Gejolak Energi Global dan Selat Hormuz, Daerah Diminta Mulai Menghitung Ketahanan Anggaran

Ketegangan geopolitik di berbagai kawasan kembali menegaskan satu hal: dalam banyak konflik modern, energi kerap menjadi pemicu dan titik rawan yang menentukan dampaknya ke ekonomi global. Perhatian dunia tidak hanya tertuju pada pergerakan militer, tetapi juga pada jalur distribusi energi yang vital, salah satunya Selat Hormuz di Timur Tengah.

Berdasarkan data U.S. Energy Information Administration, sekitar 20 persen perdagangan minyak dunia melintasi Selat Hormuz setiap hari. Dengan porsi sebesar itu, gangguan sekecil apa pun di jalur tersebut berpotensi memicu gejolak harga energi dunia.

Pola dampak ekonomi akibat konflik juga berulang. Ketika eskalasi terjadi, harga minyak cenderung naik. Kenaikan ini kemudian mendorong biaya transportasi meningkat, yang pada akhirnya menekan berbagai sektor ekonomi.

Bagi negara pengimpor energi seperti Indonesia, volatilitas harga minyak dunia tidak hanya dipandang sebagai isu pasar, melainkan juga memengaruhi ruang fiskal.
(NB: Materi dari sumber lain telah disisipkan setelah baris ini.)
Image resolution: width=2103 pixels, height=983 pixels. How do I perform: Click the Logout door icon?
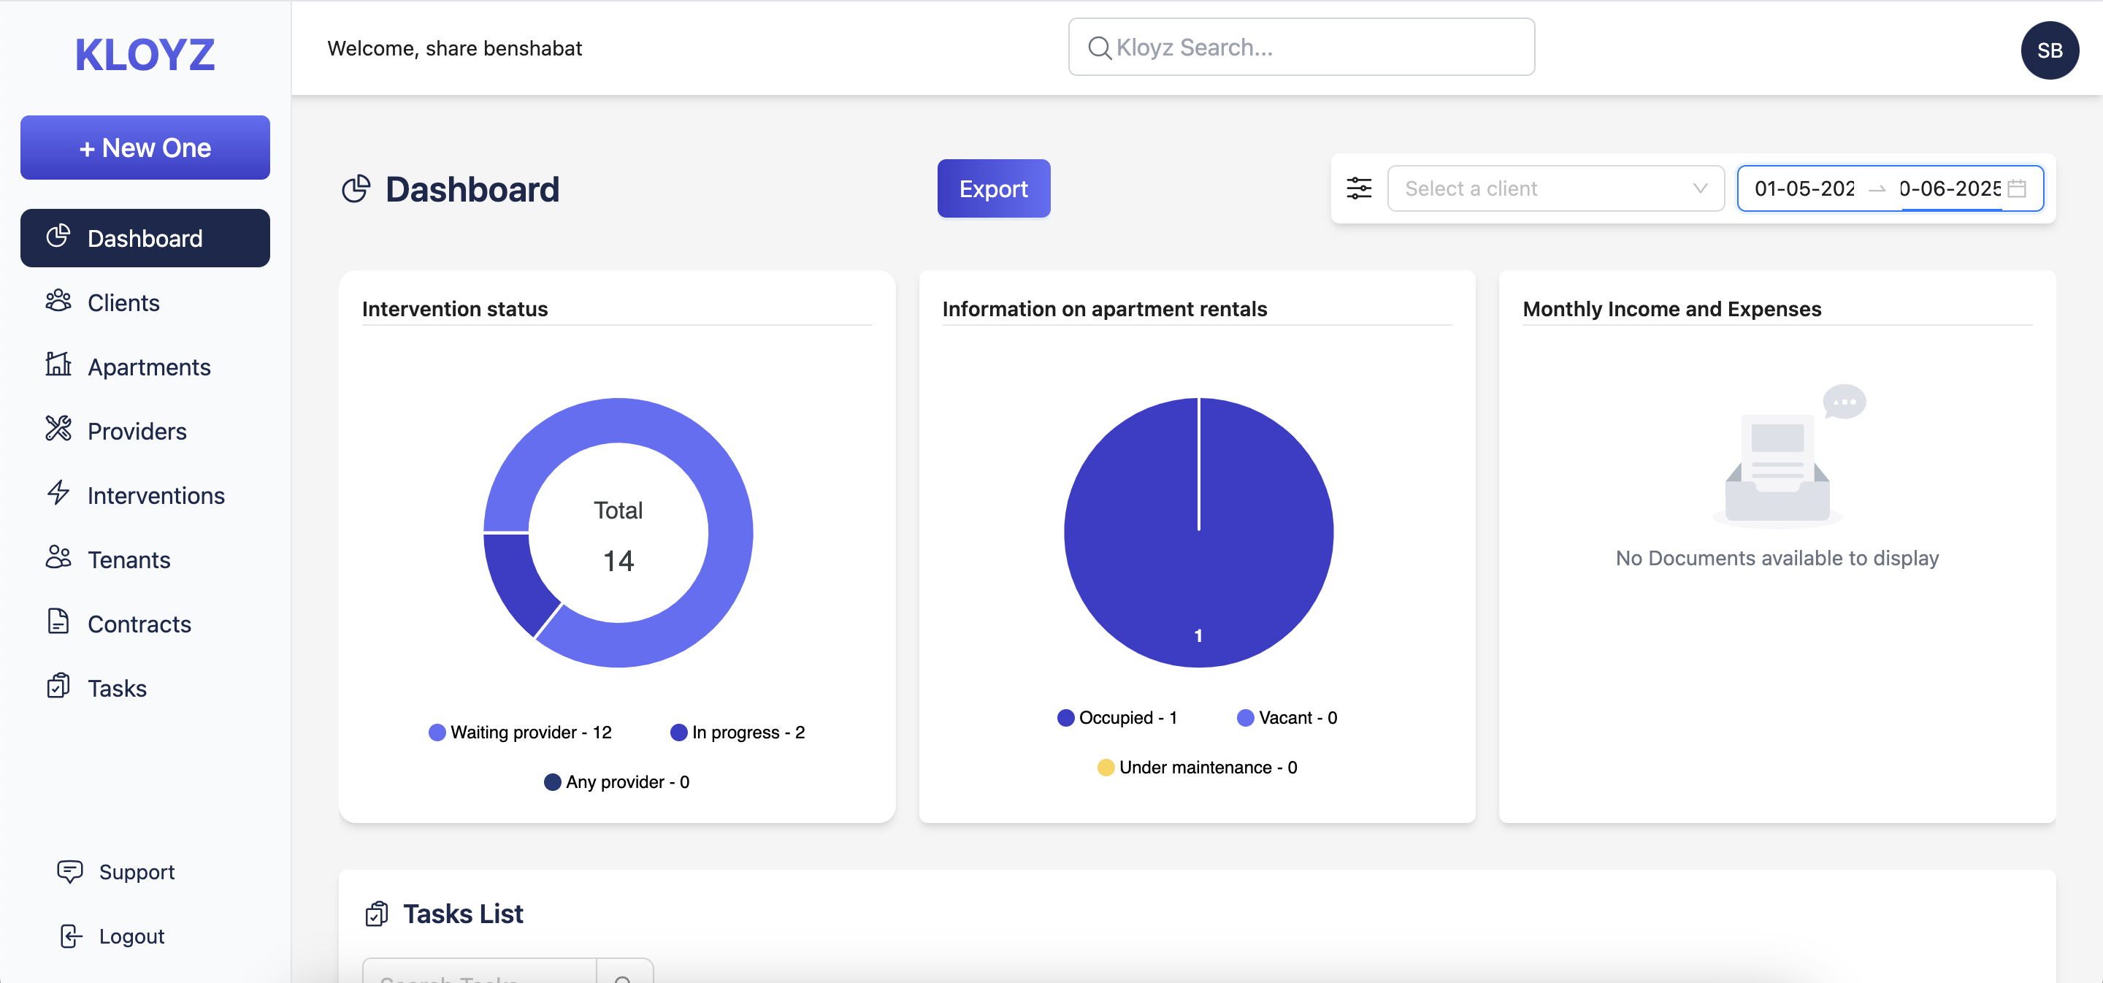71,936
Pemerintah pusat selama ini menahan dampak kenaikan harga energi melalui skema subsidi dan kompensasi BBM. Namun, data Kementerian Keuangan menunjukkan kebijakan tersebut membawa konsekuensi fiskal yang tidak kecil, terutama ketika harga minyak dunia bergerak tajam.
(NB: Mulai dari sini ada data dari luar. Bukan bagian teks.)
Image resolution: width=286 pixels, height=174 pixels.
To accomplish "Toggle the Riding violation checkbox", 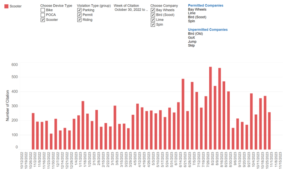I will (79, 20).
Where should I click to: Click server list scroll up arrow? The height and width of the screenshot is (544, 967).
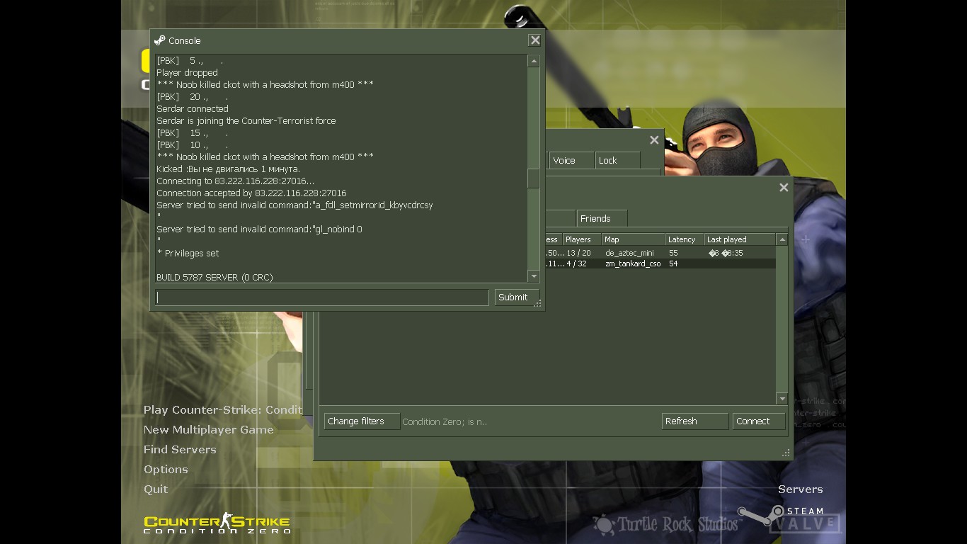coord(782,240)
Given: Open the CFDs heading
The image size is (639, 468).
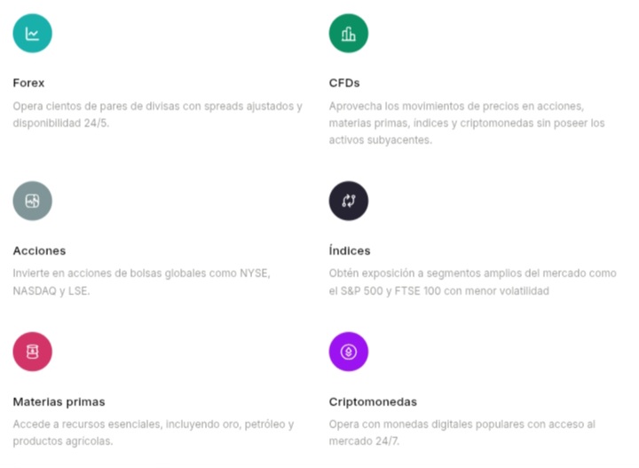Looking at the screenshot, I should [344, 83].
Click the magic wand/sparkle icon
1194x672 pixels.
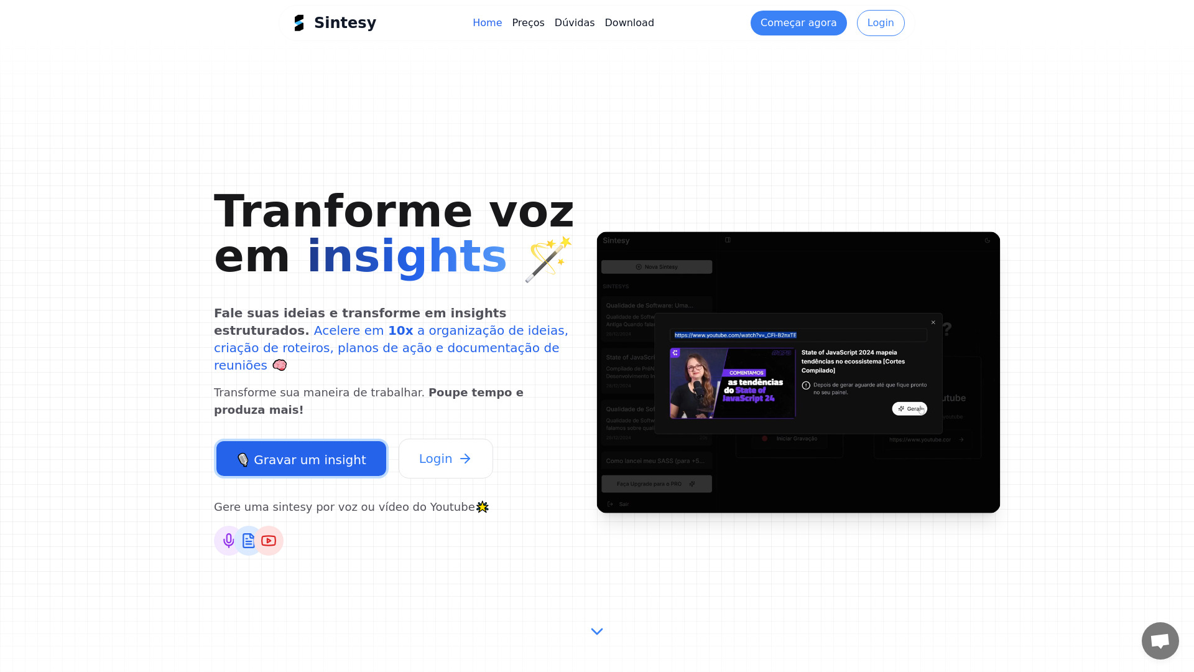545,258
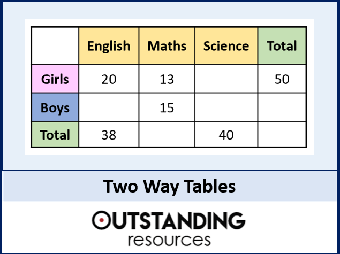Viewport: 340px width, 254px height.
Task: Click the blue Boys row label
Action: (55, 107)
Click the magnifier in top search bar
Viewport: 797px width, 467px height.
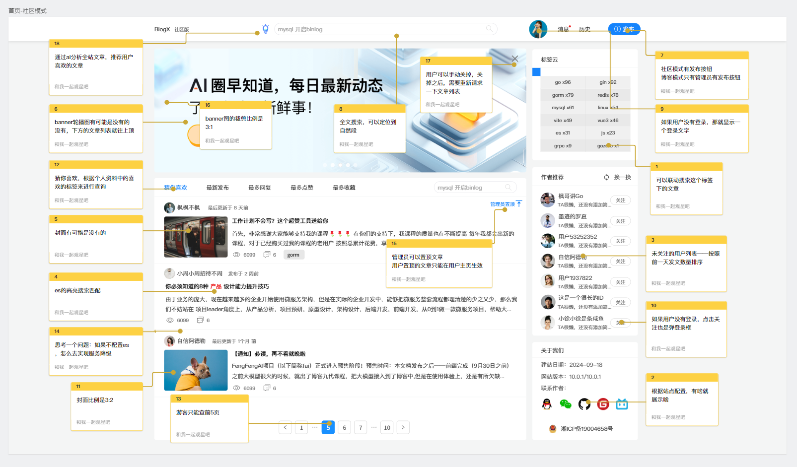pos(489,29)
Dalam situasi seperti itu, ketahanan ekonomi tidak semata menjadi urusan pemerintah pusat. Pemerintah daerah ikut menghadapi pertanyaan penting: seberapa kuat struktur anggaran mereka jika gejolak energi global terus berlanjut?
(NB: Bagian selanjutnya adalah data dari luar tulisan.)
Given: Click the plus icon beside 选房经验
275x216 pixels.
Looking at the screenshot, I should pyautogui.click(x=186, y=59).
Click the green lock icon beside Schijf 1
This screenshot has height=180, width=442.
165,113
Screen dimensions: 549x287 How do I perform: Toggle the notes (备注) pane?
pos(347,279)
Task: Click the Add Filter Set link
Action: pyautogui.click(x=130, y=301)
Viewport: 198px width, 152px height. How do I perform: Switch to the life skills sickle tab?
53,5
Selama puluhan tahun, sistem transportasi dan mobilitas pemerintahan bertumpu pada bahan bakar fosil. Kendaraan operasional, distribusi logistik, hingga aktivitas birokrasi sehari-hari masih sangat bergantung pada BBM. Sementara itu, International Energy Agency mencatat sektor transportasi merupakan salah satu konsumen energi berbasis minyak terbesar di dunia.

Konsekuensinya, setiap kenaikan harga energi global pada akhirnya dapat terasa hingga level paling bawah dalam sistem ekonomi, termasuk pada perhitungan biaya operasional pemerintah daerah. Kondisi ini mendorong isu energi dipandang bukan hanya sebagai persoalan lingkungan, tetapi juga sebagai bagian dari ketahanan ekonomi jangka panjang.

Sejumlah negara mulai melakukan diversifikasi energi bukan semata karena tekanan perubahan iklim, melainkan juga untuk mengurangi ketergantungan pada pasar energi global yang dinilai tidak stabil. Dalam konteks ini, transisi energi dipahami sebagai strategi adaptasi.

Indonesia telah menetapkan target Net Zero Emission pada 2060 dan mendorong percepatan penggunaan energi yang lebih bersih, termasuk melalui elektrifikasi transportasi lewat berbagai kebijakan nasional. Langkah-langkah tersebut kerap memunculkan perdebatan publik, namun di baliknya terdapat pertanyaan mendasar: bagaimana menyiapkan sistem ekonomi agar tidak terlalu rentan terhadap guncangan global.

Ketika dunia masih berebut energi melalui konflik dan dinamika geopolitik, daerah-daerah di Indonesia dihadapkan pada pilihan: tetap bergantung sepenuhnya pada sistem lama atau mulai memikirkan struktur energi yang lebih tahan terhadap guncangan. Pada akhirnya, ketahanan ekonomi tidak hanya ditentukan oleh stabilitas hari ini, melainkan oleh kesiapan menghadapi ketidakpastian di masa depan.